My voice is dwarfed with respect to the voices of those living in major urban centers with respect to legislation that will govern my entire state.

California, New York, Florida and Texas are not being bullied by Montana, North Dakota, South Dakota and Alaska. Neither are you.or I.
I don’t think it is bullshit at all. We are absolutely bullied by those 3EV states. They are why we CAN’T get rural hospitals, because they elect Republicans who don’t support that.
Rural hospitals are still a local/state issue, not a federal one. My observation of large non-profit health care systems in my blue state is that large health care systems do not favor small rural hospitals—and that is shameful.

How exactly is Montana bullying California or Texas or Florida ( the last two of which went GOP—so don’t blame Montana or Wyoming for that!
 
I would, however, support a revision of the Electoral Process. There's no need for it to involve actual people. I think the following would be an improvement:
  • Each congressional district supplies one electoral vote based on the popular vote within that district
  • Each state supplies two electoral votes to the candidate that received the highest number of district votes within that state
  • In the event that the district votes are evenly split, the two state level electoral votes go to the winner of the popular vote for the state as a whole
Is this supposed to be in this thread?
 
I would, however, support a revision of the Electoral Process. There's no need for it to involve actual people. I think the following would be an improvement:
  • Each congressional district supplies one electoral vote based on the popular vote within that district
  • Each state supplies two electoral votes to the candidate that received the highest number of district votes within that state
  • In the event that the district votes are evenly split, the two state level electoral votes go to the winner of the popular vote for the state as a whole
Is this supposed to be in this thread?
Lol, no.

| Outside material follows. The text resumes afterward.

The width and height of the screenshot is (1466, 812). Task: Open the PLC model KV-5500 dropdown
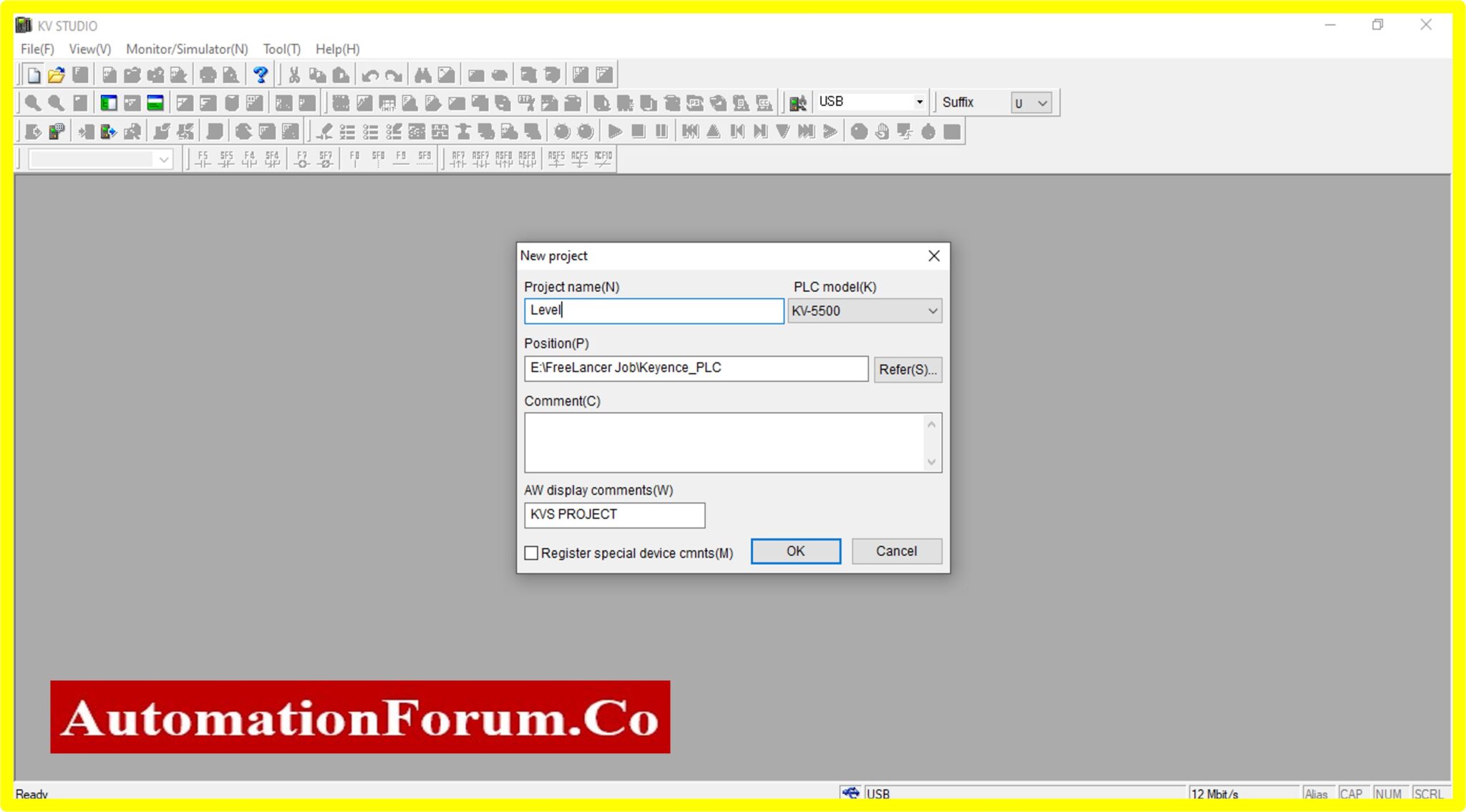tap(932, 310)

It was supposed to be in the Popular Vote thread!

Can it be moved?
 
Really? Because if I remember correctly,
How exactly is Montana bullying California or Texas or Florida
Niel Gorsuch

Every Federalist judge appointed by Trump.

The 2017 tax cut

The Iraq war

You’re going after the wrong players here. It isn’t small states : it’s GOP dominated states.
 
Really? Because if I remember correctly,
How exactly is Montana bullying California or Texas or Florida
Niel Gorsuch

Every Federalist judge appointed by Trump.

The 2017 tax cut

The Iraq war

You’re going after the wrong players here. It isn’t small states : it’s GOP dominated states.
Like Wyoming?
South Dakota?
Montana?

You mean the little, GOP dominated, states with the outsized EC voting power. Not the big states like California, New York, or Illinois, right?
Tom
 
Really? Because if I remember correctly,
How exactly is Montana bullying California or Texas or Florida
Niel Gorsuch

Every Federalist judge appointed by Trump.

The 2017 tax cut

The Iraq war

You’re going after the wrong players here. It isn’t small states : it’s GOP dominated states.
Like Wyoming?
South Dakota?
Montana?

You mean the little, GOP dominated, states with the outsized EC voting power. Not the big states like California, New York, or Illinois, right?
Tom
If either TX or FL had gone blue, nobody would have given a damn about what Wyoming, Montana, either Dakota or Oregon wanted.

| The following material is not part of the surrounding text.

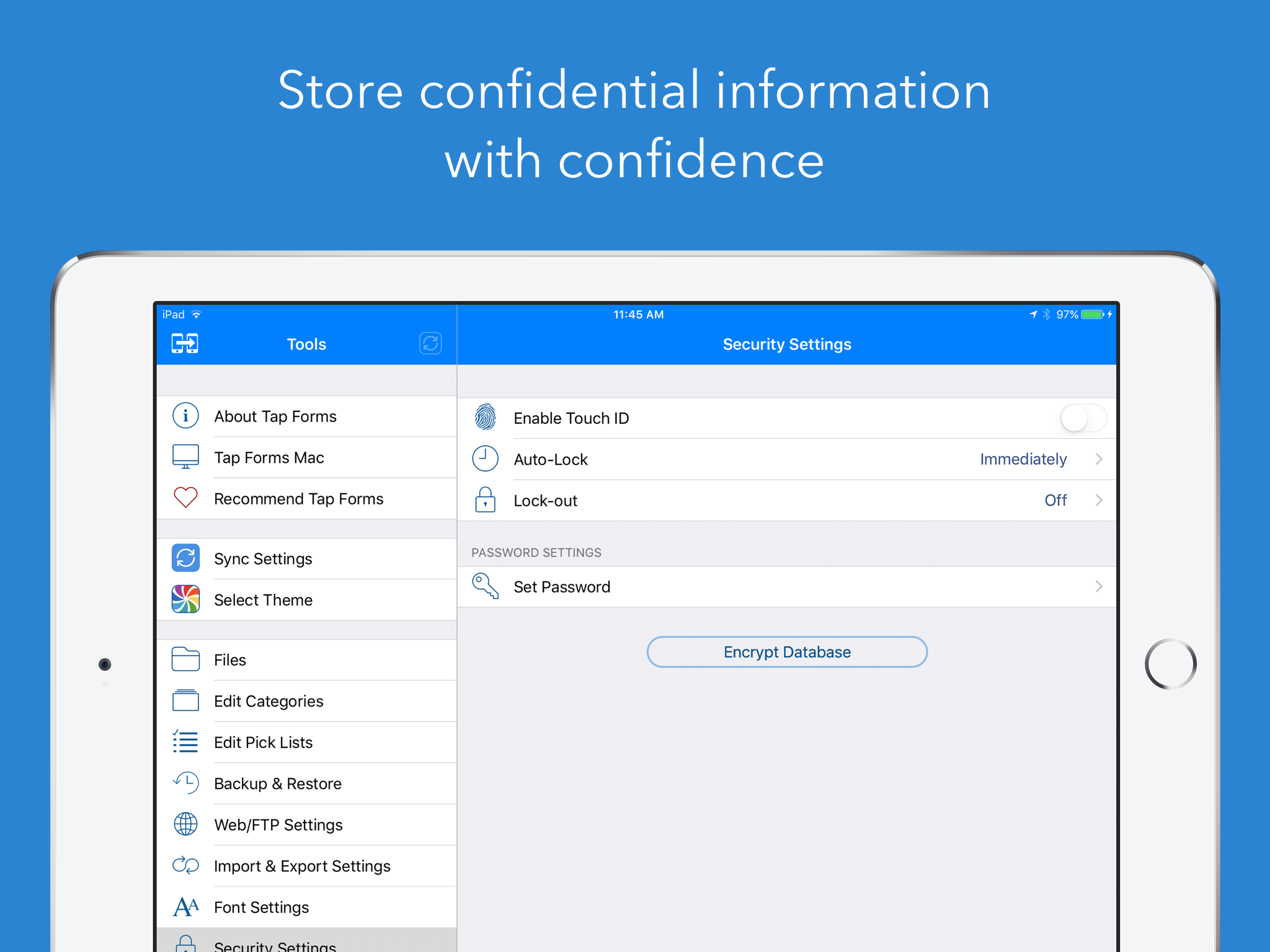
Task: Tap the device transfer icon beside Tools
Action: [185, 343]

It’s just easier to pick on the smaller states. I find that cowardly.
 
Really? Because if I remember correctly,
How exactly is Montana bullying California or Texas or Florida
Niel Gorsuch

Every Federalist judge appointed by Trump.

The 2017 tax cut

The Iraq war

You’re going after the wrong players here. It isn’t small states : it’s GOP dominated states.
Many of which are small states giving the GQP more power than they deserve.
 
If either TX or FL had gone blue, nobody would have given a damn about what Wyoming, Montana, either Dakota or Oregon wanted.

It’s just easier to pick on the smaller states. I find that cowardly.
But they didn't.

Similarly, if all those little states with the outsized EC voting power had been part of the Nationalpopularvote coalition, abortion wouldn't be illegal either.

So what? You Minnesotans protected your water rights and women across the country lost their reproduction rights. I guess we can't have everything.